Python - urllib3 recieve 403 'Forbidden' while crawling websites

Question

I am using Python3 and urllib3 for crawling and downloading websites. I crawled a list of 4000 different domains and at about 5 of them i got back HttpErrorCode - 403 - 'Forbidden'.

On my browser the website does exist and respond correctly.

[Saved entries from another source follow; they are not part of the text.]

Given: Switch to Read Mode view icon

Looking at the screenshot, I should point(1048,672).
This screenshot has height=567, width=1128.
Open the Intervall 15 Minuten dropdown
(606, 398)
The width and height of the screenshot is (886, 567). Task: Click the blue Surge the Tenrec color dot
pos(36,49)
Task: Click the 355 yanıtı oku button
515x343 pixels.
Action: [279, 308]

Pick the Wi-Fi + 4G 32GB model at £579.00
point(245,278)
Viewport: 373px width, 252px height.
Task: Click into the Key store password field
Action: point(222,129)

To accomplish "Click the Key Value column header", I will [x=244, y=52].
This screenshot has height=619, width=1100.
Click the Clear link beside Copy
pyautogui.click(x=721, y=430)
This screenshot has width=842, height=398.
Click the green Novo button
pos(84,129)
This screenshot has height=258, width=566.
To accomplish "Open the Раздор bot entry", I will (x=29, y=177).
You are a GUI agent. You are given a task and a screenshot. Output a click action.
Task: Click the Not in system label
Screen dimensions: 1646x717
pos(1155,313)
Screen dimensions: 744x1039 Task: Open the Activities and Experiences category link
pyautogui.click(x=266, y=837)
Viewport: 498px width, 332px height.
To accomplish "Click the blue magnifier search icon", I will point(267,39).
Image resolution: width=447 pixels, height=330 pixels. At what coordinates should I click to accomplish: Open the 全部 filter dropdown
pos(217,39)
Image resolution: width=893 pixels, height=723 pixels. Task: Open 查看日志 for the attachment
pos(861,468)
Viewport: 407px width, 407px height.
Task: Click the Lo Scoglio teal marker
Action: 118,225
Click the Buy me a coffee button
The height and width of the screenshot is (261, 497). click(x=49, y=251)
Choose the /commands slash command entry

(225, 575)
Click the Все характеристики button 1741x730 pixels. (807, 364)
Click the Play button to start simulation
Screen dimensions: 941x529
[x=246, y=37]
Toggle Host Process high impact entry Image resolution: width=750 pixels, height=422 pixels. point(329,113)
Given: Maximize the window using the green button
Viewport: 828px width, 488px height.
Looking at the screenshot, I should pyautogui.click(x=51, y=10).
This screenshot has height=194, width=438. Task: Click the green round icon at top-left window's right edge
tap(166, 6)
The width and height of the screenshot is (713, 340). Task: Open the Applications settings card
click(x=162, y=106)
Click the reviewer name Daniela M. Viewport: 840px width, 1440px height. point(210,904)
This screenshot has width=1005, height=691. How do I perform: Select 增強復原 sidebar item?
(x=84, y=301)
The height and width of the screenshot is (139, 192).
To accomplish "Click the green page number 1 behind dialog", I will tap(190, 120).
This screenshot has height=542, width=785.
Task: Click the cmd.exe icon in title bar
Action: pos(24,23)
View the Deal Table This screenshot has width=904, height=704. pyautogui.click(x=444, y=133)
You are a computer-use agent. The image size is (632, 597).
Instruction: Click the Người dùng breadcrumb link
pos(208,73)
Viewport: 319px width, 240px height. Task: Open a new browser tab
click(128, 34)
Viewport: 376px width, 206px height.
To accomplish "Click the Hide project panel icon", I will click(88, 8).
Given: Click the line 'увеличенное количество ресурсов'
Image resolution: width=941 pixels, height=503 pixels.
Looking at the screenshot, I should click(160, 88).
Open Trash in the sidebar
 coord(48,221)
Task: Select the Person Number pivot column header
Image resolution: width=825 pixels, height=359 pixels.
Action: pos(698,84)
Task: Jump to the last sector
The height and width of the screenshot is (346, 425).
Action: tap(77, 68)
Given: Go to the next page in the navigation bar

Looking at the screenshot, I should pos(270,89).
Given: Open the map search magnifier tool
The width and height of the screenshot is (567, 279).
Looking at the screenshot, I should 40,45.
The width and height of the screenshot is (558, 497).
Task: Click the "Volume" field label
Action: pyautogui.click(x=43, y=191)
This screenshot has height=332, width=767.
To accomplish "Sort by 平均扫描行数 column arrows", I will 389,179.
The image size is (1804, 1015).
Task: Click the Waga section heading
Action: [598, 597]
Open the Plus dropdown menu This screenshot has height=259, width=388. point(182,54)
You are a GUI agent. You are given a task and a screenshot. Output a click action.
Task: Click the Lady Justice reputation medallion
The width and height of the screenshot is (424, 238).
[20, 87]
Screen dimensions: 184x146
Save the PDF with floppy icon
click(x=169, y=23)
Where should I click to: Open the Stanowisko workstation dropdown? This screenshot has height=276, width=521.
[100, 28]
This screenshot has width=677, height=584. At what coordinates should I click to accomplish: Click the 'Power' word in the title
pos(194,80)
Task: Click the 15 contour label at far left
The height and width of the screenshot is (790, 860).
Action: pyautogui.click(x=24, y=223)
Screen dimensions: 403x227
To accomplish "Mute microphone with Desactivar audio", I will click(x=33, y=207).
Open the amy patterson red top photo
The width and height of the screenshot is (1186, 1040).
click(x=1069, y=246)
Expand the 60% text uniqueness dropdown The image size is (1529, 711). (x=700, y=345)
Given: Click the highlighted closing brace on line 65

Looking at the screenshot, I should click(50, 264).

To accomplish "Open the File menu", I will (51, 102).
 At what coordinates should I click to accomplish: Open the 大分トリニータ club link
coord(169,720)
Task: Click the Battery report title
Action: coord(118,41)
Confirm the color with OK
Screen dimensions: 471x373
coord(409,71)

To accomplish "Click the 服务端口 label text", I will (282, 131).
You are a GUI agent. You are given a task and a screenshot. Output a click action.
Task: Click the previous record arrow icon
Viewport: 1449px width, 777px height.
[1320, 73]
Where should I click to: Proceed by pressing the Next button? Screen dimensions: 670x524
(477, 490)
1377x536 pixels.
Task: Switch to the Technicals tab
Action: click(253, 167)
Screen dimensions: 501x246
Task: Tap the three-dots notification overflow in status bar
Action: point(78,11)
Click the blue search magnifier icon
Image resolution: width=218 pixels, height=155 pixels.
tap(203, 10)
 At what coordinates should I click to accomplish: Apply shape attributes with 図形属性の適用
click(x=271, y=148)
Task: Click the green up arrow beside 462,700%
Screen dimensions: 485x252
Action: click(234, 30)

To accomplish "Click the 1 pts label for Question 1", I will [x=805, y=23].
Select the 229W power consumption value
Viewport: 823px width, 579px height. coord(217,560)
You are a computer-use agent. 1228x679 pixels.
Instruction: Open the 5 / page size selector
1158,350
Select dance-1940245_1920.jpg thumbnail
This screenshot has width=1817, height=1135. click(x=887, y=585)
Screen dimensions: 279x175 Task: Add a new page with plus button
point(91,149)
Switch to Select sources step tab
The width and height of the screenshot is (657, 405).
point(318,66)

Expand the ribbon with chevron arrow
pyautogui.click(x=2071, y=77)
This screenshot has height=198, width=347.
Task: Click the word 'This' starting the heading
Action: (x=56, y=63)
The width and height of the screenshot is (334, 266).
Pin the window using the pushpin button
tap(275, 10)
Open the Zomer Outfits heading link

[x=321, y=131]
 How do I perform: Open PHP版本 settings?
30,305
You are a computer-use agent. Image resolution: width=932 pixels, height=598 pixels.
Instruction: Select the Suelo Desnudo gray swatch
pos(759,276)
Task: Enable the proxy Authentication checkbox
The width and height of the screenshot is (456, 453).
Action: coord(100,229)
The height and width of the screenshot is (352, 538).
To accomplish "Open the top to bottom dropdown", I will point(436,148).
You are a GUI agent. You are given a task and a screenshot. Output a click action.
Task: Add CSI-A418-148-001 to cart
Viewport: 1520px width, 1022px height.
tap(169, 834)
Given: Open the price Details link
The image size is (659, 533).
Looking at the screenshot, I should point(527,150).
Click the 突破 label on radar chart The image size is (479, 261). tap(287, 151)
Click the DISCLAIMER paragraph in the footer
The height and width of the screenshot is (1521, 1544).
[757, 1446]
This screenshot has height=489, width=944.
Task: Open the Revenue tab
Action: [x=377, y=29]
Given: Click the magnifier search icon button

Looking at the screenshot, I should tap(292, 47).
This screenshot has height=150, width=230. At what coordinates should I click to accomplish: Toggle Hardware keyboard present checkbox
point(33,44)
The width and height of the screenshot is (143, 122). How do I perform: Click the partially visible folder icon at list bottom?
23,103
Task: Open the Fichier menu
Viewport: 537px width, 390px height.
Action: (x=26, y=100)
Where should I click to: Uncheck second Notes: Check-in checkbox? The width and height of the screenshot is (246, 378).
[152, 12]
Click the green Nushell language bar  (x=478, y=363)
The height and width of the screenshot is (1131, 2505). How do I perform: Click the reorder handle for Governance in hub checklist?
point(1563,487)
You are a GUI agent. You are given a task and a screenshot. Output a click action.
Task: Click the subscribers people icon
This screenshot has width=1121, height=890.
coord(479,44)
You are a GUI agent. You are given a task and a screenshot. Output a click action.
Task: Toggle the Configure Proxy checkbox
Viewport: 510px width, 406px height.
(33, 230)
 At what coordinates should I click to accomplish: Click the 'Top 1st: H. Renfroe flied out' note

Probably these websites are suspecting me as a crawler and forbid me from getting the data.

This is my code:

from urllib3 import PoolManager, util, Retry
import certifi as certifi
from urllib3.exceptions import MaxRetryError

manager = PoolManager(cert_reqs='CERT_REQUIRED',
                               ca_certs=certifi.where(),
                               num_pools=15,
                               maxsize=6,
                               timeout=40.0,
                               retries=Retry(connect=2, read=2, redirect=10))
url_to_download = "https://www.uvision.co.il/"
headers = util.make_headers(accept_encoding='gzip, deflate',
                                keep_alive=True,
                                user_agent="Mozilla/5.0 (X11; Ubuntu; Linux x86_64; rv:47.0) Gecko/20100101 Firefox/47.0")
headers['Accept-Language'] = "en-US,en;q=0.5"
headers['Connection'] = 'keep-alive'
headers['Accept'] = "text/html,application/xhtml+xml,application/xml;q=0.9,*/*;q=0.8"
try:
    response = manager.request('GET',
                               url_to_download,
                               preload_content=False,
                               headers=headers)
except MaxRetryError as ex:
    raise FailedToDownload()

Example of websites that have rejected me: https://www.uvision.co.il/ and http://www.medyummesut.net/.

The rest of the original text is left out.